I remember Xs4all, sorry to hear they went under.

I also miss the brief moment when we had line sharing on copper telco networks in the United States. Most people were perfectly happy with the standard offerings from their local telco, but those of us who wanted more could connect with an ISP who offered service via a dry pair DSL connection. I loved my time on Speakeasy, for example.

I remember all of the flaws with the line sharing system, too, but it actually worked for the short time we had it, in spite of the problems. Asking a niche ISP to build its own facilities-based network is an exercise in futility for many deployments. Of course, cities or counties or public utility districts could do it but the incumbent providers don't like that.

1 comments

We had a similar type of “tech” ISP in the USA with a lot of similar features called Speakeasy back in the early 2000s. You could get static ips easily, delegated control of your reverse dns upon request, they encouraged connection sharing by offering an additional email account and IP address for $6/mo and even had guides how to setup different SNAT and masquerading scenarios on Linux.

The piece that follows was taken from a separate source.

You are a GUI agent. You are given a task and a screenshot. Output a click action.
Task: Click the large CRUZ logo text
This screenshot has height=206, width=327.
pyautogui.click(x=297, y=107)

They were so cool compared to the options from AT&T and Roadrunner. It was like an ISP run by enthusiasts, for enthusiasts. They ended up getting bought by Mindspring IIRC.

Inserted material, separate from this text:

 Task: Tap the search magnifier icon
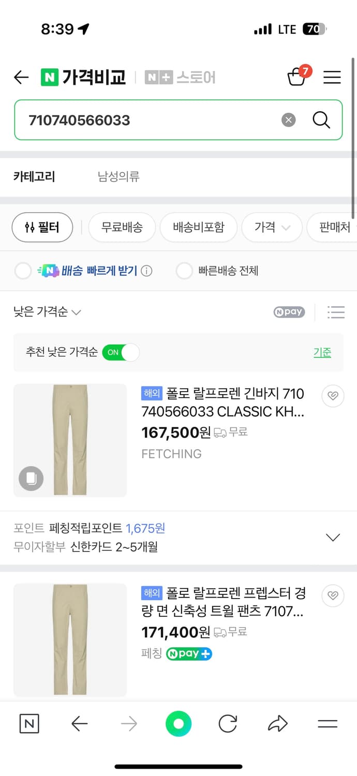click(x=321, y=120)
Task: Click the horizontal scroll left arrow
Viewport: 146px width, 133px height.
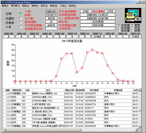Action: point(5,130)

Yep, I think we're talking about the same Speakeasy ("I loved my time on Speakeasy, for example."). I remember they used to assign IPs almost at random; you wouldn't get a larger subnet, you'd just get more IPs sent down your connection and it was up to you to have the routing equipment to handle them.

This was also the rise of the OpenWRT software on the WRT54G (and GS!) because no consumer-level hardware coult do it. So many Linksys devices bricked from failing tftp sessions, but it worked so well if you could incant it onto the device.